Faces of Open Government – Fernando Straface
In this section of the OGP newsletter, we feature open government champions both from government and civil society, and ask them about their OGP experiences. Here is what they have to say:
How does open government make a difference in people’s lives?
Open government impacts on people’s lives, both directly by enabling citizens to access public information and oversee state actions and practices, as well as indirectly, by creating a climate of consultation and collaborative policy design conducive to more effective, prudent governance. Furthermore, and fundamentally, people benefit from improved public policies. These policies are rooted in consultation and shaped not by politicians in isolation but by private and civil society stakeholders and the public at large. This enhances citizens’ and other stakeholders’ sense of engagement and influence, shortens the distance between them and those running their country, and it means poor governance practices come into view and are less tenable, while conversely good governance gets noticed and promoted. In sum, open government improves the perceived – and actual – quality of governance and policymaking, benefiting people greatly.
Open government provides the mechanisms to improve governance, to govern more intelligently, by getting citizen input to create a public agenda that is truly co-designed. A key requirement and benefit of open government is collaboration between government and civil society. A public policy that is co-designed and co-implemented by these two actors will be more coherent, carry more legitimacy, and will be targeted at the specific needs of the people in the community. Civil society monitoring and evaluation of public policy also help tackle corruption, increase efficiency and bring focus to policy actions. In short, public involvement in the design of public policies enhances their potential to improve people´s lives.
The transparency and accountability that comes with open government also limits corruption. Openness is the best barrier to the misuse of power and the most effective good government enabler.

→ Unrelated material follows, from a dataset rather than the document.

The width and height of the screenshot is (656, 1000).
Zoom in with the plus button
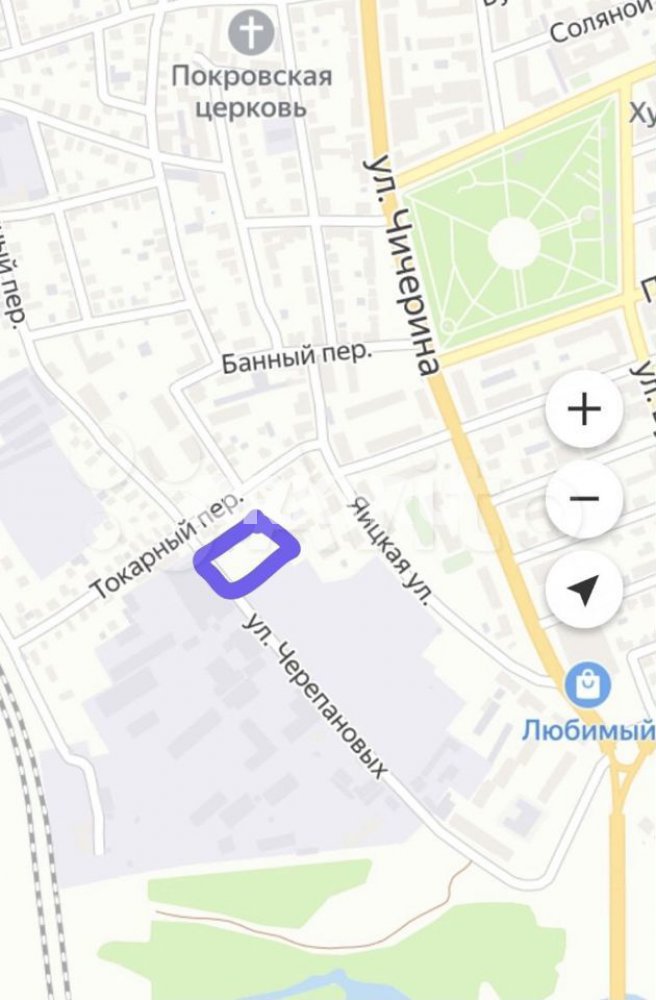coord(584,409)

Significantly reducing corruption allows for more and wiser allocation of investment in social areas translating into improved life conditions and helping to eradicate poverty.
How can the OGP leverage global civil society’s interests of opening up governments?
OGP has great potential to contribute to the objective of leveraging global civil society’s interests in opening up government. One way of enhancing the role of civil society would be to strengthen the rules for the creation of national action plans in order to ensure more weight for civil society in these processes.
In addition to the commitment of the individual countries to the principle of open government, another way to achieve this goal could be to provide the civil society organizations that build, monitor and evaluate the national action plans with specific funds and training workshops. Further support could also include civil society organizations related to the research and development of technological solutions and apps relating to open government issues. There is also a need to celebrate good partnerships between CSOs and governments, and to have a more long-term understanding of the nature of this relationship.
Finally, OGP can promote the generation of evidence regarding the benefits of open government. Building on the existing levels of good will and commitment regarding the importance of open government, the possibility to support these claims with empirical data would definitely be an important tool in order to leverage interest in rendering governments more open.
What will be your main priorities for the years to come as an OGP civil society Steering Committee member?
My priorities as an OGP civil society Steering Committee member will be threefold.
Firstly, I will promote the inclusion of the concept of open justice. I believe that the Judicial branch should be considered at the same level as the Executive and Legislative branches.
Secondly, I believe that the OGP should provide support to civil society organizations of countries that are not yet members, such as Ecuador, Venezuela and Cuba. I will encourage the priority of assisting organizations that are working in these countries despite a potentially unfavourable context with funds, workshops and exchanges in order to promote the goals and practices of open government. To give but one example, we at CIPPEC have received interns from Cuba, an experience that proved to be as valuable for them as it was for us in our efforts to understand the challenges that they are currently facing in their country of origin.
Finally, despite the fact that this is topic is already very advanced in OGP, I believe that there remains a lot to work still to do at the sub-national level. We still face challenges to the accessing of public information, the quality and deliverance of public services, the protection of users’ rights, the transparency of public administrations and the involvement and participation of citizenship in public policies, among other related issues.
Is there anything else you would like to share with the OGP civil society community?
Given that our lives are now empowered through new IT initiatives, we have the opportunity to give better support to governments seeking to commit to transparency through open data, so that such commitments can include a clear roadmap for their implementation. Similarly, the OGP civil society community has the opportunity to leverage the increased understanding of the role of technology in enhancing disclosure and public access to information, and to connect the best practices of global open data with transparency reforms and open government initiatives.
Fernando Straface is the co-founder and Executive Director of CIPPEC and OGP Civil Society Steering Committee Member.